TRAVEL CHOICES --RyanAir
    We considered going by train from Hungary to Freiburg, Germany, to visit Daniel, but it would have been an overnight train ride, and Chris didn't care for that.  (Our flight to Europe had been an overnighter, and that was pretty exhausting.)  So he found a RyanAir flight to Frankfurt.  RyanAir is an Irish commuter airline that now has economy flights to selected locations all over Europe, always to small (unknown) airports.  Our tickets for an 80-minute flight were quoted at, we recall, about 5 Hungarian forints for the two of us.  There are 170 forints to the dollar.  So the flight cost about 3 cents.  Well, actually there were taxes and airport fees of $50 added onto that.  But still -- $50 total for the two of us for a several-hundred-mile flight. 
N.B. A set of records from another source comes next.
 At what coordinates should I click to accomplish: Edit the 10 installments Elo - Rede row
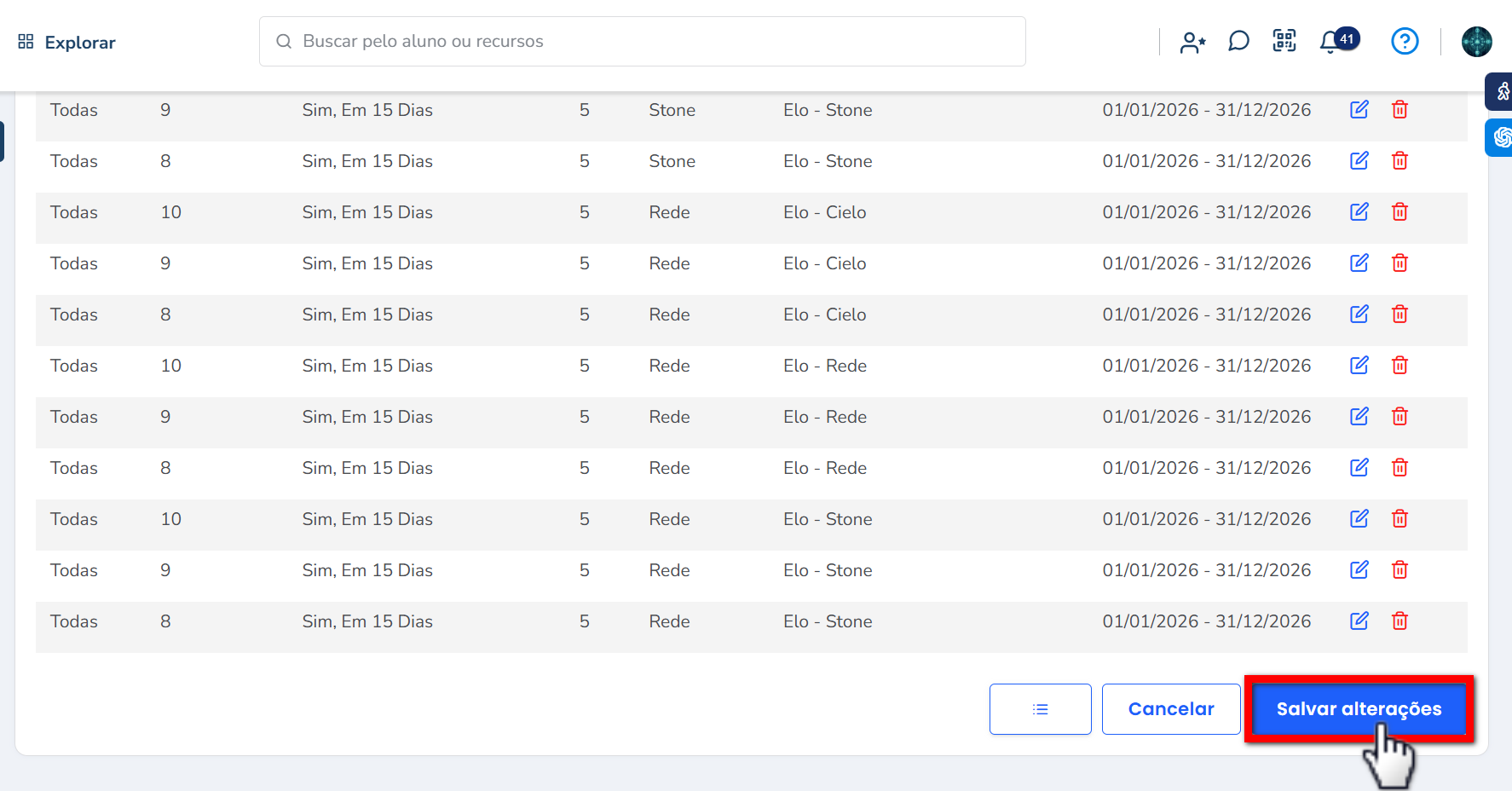(1359, 365)
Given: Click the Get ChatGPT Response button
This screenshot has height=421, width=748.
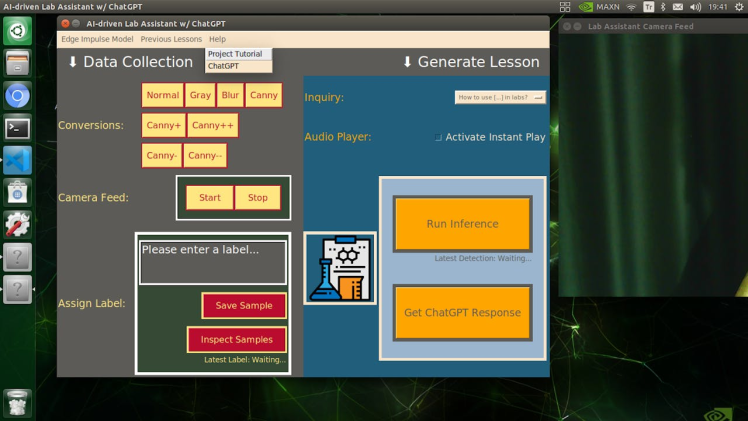Looking at the screenshot, I should (462, 313).
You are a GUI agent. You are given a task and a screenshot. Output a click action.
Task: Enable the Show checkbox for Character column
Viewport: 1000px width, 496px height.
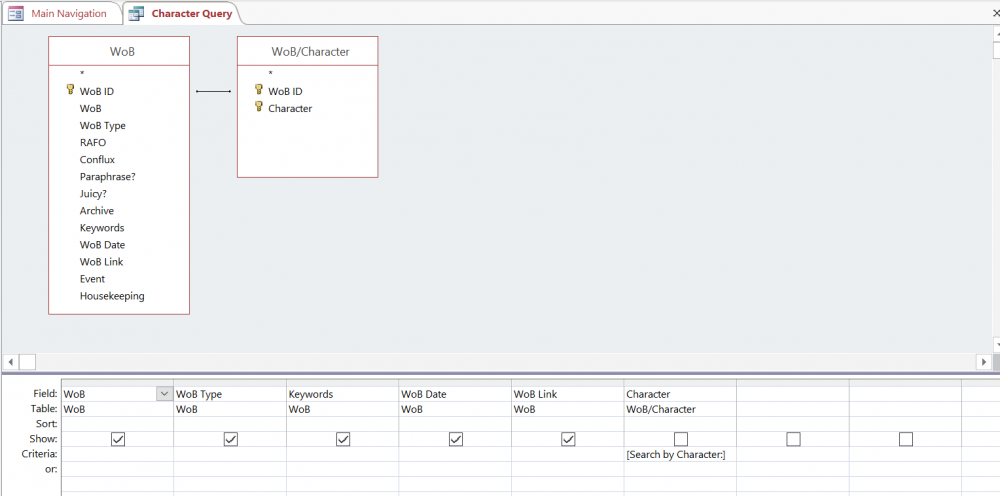point(680,439)
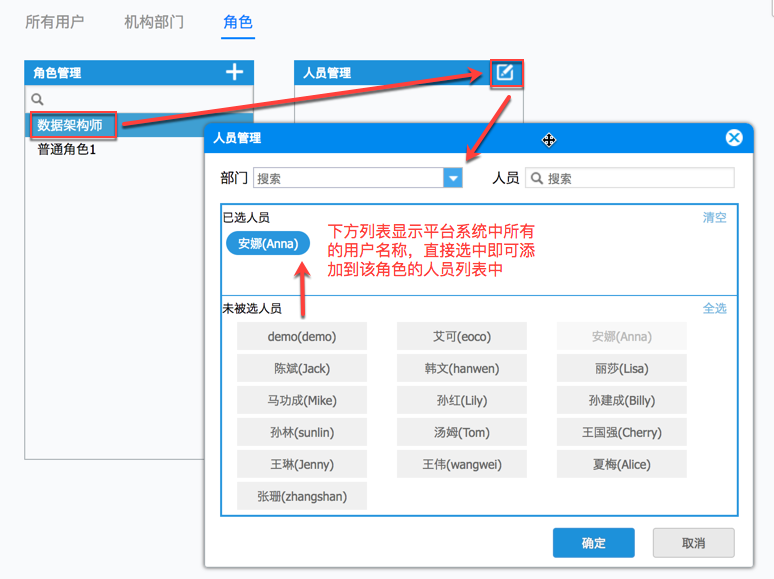Close the 人员管理 dialog with X icon

(734, 137)
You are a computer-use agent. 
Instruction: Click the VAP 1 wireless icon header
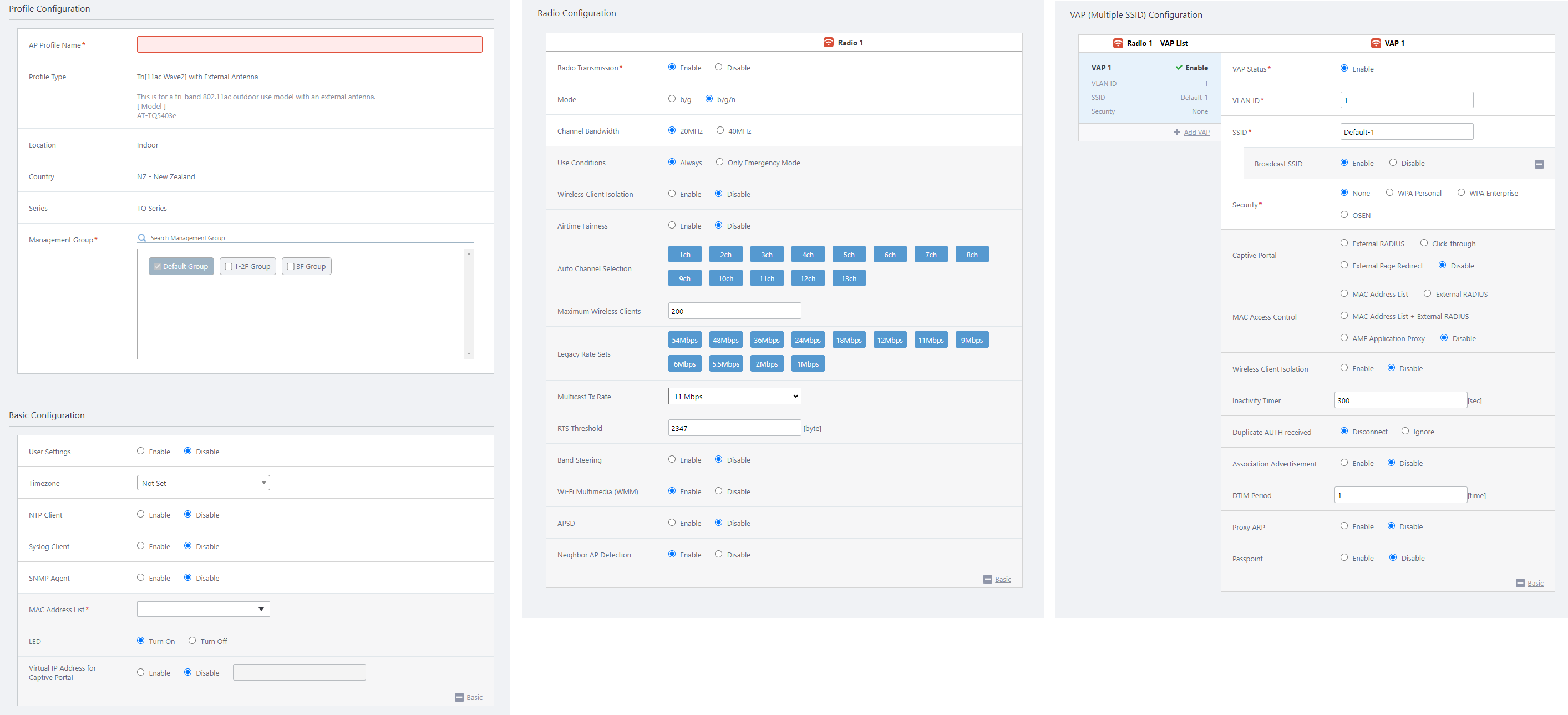1375,43
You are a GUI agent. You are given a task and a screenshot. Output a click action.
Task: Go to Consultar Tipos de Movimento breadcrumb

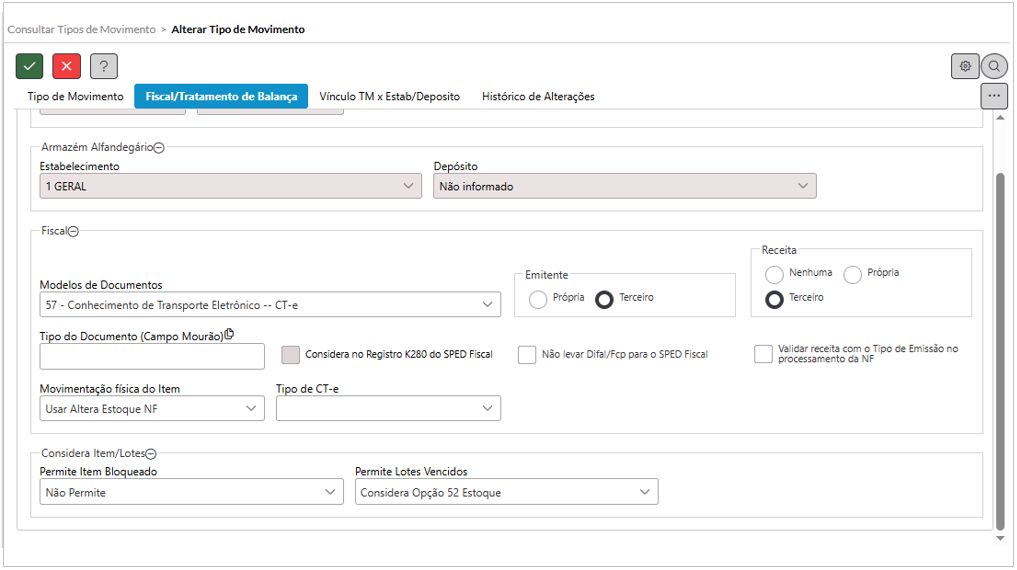tap(81, 30)
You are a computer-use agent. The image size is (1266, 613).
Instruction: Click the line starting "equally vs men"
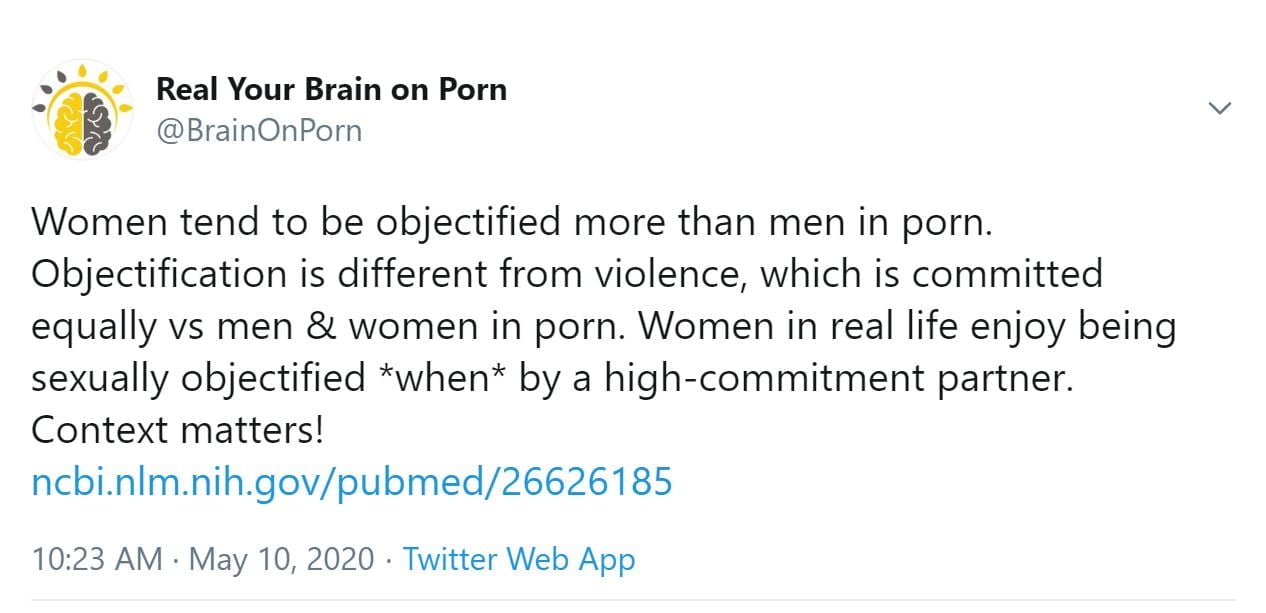(603, 326)
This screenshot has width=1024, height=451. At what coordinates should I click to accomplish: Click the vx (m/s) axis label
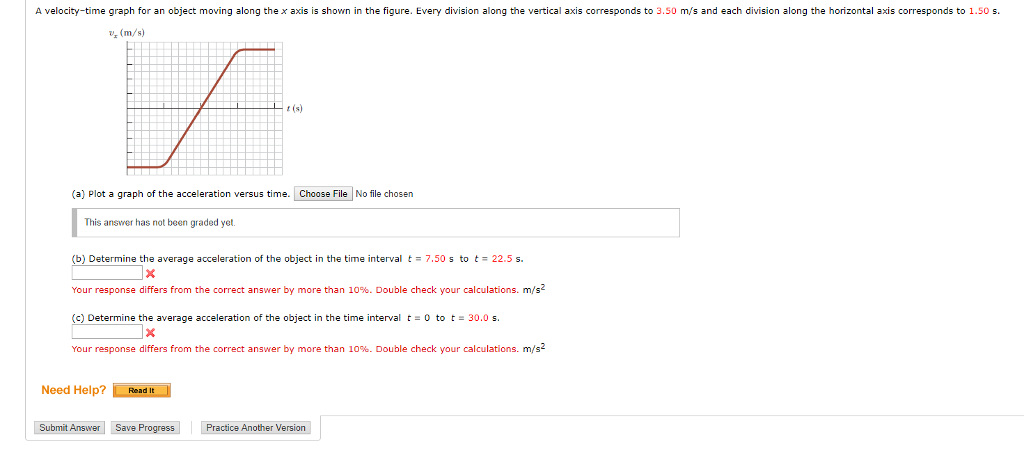point(123,35)
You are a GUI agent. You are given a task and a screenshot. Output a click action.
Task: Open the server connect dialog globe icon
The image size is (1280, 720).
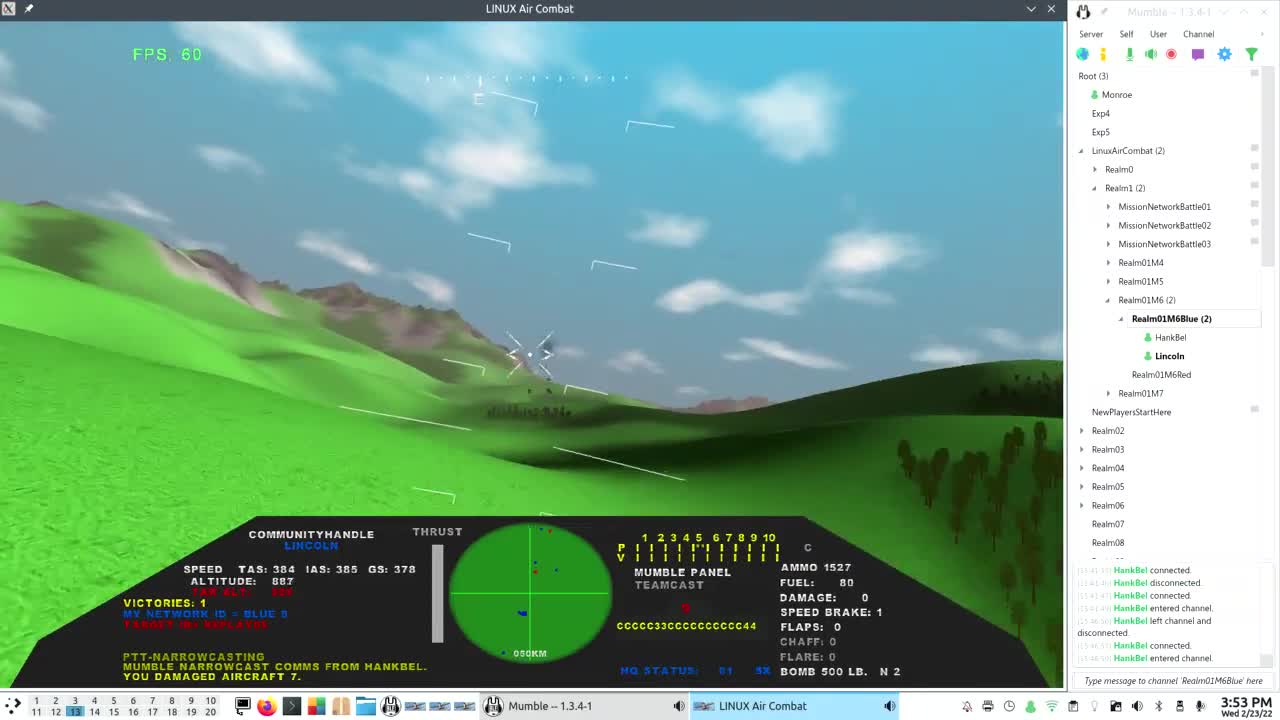[1083, 54]
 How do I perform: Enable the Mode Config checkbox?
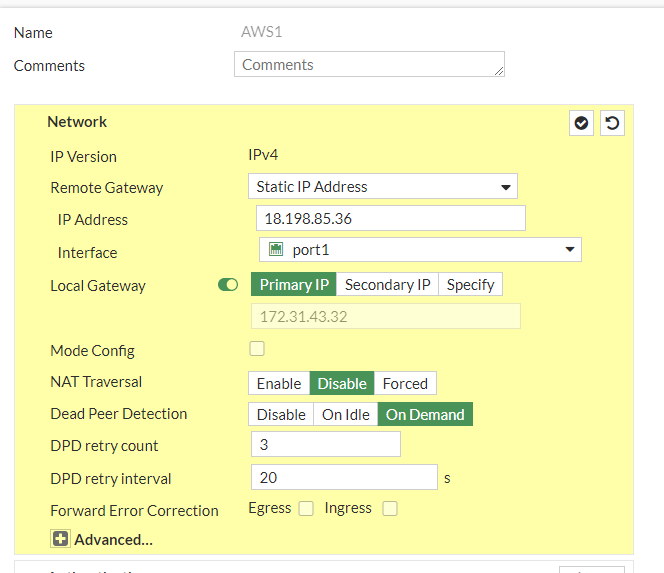[257, 349]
    Peter and Judit took us to the airport at the west end of Balaton.  Turns out the airport is a former Soviet airforce base, now Hungarian-owned and operated for a variety of smaller airlines.  And curiously, when we got to the Frankfurt airport, -- actually near Hahn, a village forty miles west of Frankfurt -- that too had been a military airport, this time American, also now used for small airlines (though we did see at least one Lufthansa plane there).  There seemed something ironic that now, less than twenty years after the end of the Cold War, we were casually flying from a Russian airfield to an American airfield.